5 mins read

COLUMN: Pizza: Part of a healthy lunch?

Next time you’re walking through the Muenster University Center, looking for a vegetable to fill out your healthy meal, consider a slice of pizza. According to a recently passed bill by Congress, pizza is now a vegetable.

In order to receive federal assistance, school lunch programs have to meet certain nutritional standards. Allowing pizza to count as a serving of vegetables, in Republican lawmakers’ words, “prevent[s] overly burdensome and costly regulations and… provide[s] greater flexibility for local school districts to improve the nutritional quality of meals.”

Lawmakers are defending local schools against an overbearing federal government. How noble. In reality, though, this is just another ploy to protect the food industry’s interests in peddling junk food to  our schoolchildren.

Republican lawmakers argue that it’s not the federal government’s place to tell children what to eat. In other words, it’s the old “consumer choice” line — regulations limit the ability of consumers to decide for themselves. As we all know, kids love pizza. So what right does the government have to tell them, “Sorry, you can’t eat that, have some broccoli instead?”

Kids’ love for foods like pizza and french fries is not really a matter of choice. A 2010 study in the journal “Nature Neuroscience” found that foods like these — high in salt, fat, and sugar — elicit responses from the brain practically indistinguishable from those elicited by addictive drugs like heroine. In other words, we are naturally addicted to  unhealthy foods.

This has to do with our evolutionary history. In a natural environment where fat, sugar and salt were all scarce, early hunter-gatherers developed something like an addiction to those nutrients. That way, whenever we came upon a berry bush or a fatty antelope carcass, we would instinctively eat as much as possible, since we could never be sure how long it would be until we had another opportunity to bulk up.

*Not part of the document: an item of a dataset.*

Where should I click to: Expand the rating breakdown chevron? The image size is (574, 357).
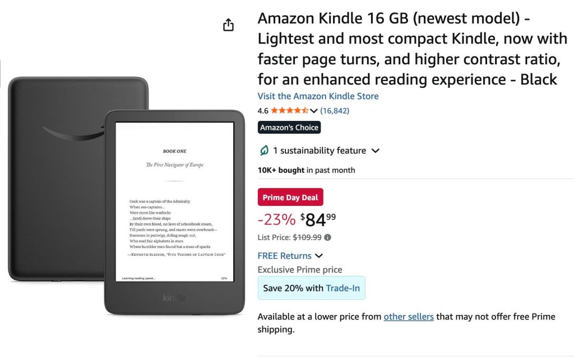coord(314,111)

On the savanna, this addictive relationship to food makes sense. But today, when we have 24/7 access to foods artificially pumped full of fat, salt and sugar, what was once an evolutionary advantage turns into a huge handicap. Hopefully, by the time we become mature adults, we have learned how to control our natural cravings. But children are not developed enough, either cognitively or physically, to practice adult levels of self-control.

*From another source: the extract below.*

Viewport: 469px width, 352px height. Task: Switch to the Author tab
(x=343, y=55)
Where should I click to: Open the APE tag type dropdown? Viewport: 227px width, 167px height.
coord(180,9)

The food industry preys on our natural addictions. Chances are that pizza manufacturers are not intentionally out to make our children obese, but fat is what sells. In a free market, the pursuit of profit is the only justification  one needs.

In the same vein, government regulations requiring healthier meals threatens profits for companies that make pizza, french fries and other unhealthy foods. Unsurprisingly enough, the recent changes to nutritional standards were introduced at the behest of those very  same companies.

To those who counter that it’s ultimately the parent’s responsibility to ensure their kids eat  healthily, 68.3 percent of American adults are overweight or obese,

according to the Centers for Disease Control and Prevention (CDC).

Maybe parents should have more willpower, but they are human beings with the same hardwired cravings as their children. They’re being taken advantage of just the same.

With so many overweight adults, we are beginning to see the impact dietary choices have on society at large. According to the CDC, heart disease, which is largely related to lifestyle factors, is the leading cause of death in America. Moreover, heart disease cost the U.S. $316.4 billion in 2010 in medical costs and lost productivity, not to mention upwards of 600,000 deaths.

I do not solely blame the food industry for obesity and heart disease. Things are never that simple. But I recognize that they play a role.

We are not just talking about the right of individuals to choose what goes into their bodies, or of school districts to choose what they feed our children — which all too often means whatever happens to be the cheapest. In other words, unhealthy

pseudo-food.

We are also talking about the right not to be preyed upon by market and biological forces beyond our control. I contend it actually is the government’s place to establish guidelines for schools in order to protect children from those selfsame forces, seeing as how there are no direct democratic controls on the food industry.

Doing so protects society members either directly, by preventing the loss of a loved one to heart disease, or indirectly, by lowering healthcare costs.

So as you head home for Thanksgiving this year, make sure to get plenty of real vegetables — and have some pizza too, if you like. But remember, just because Congress says something is a vegetable, doesn’t make it so.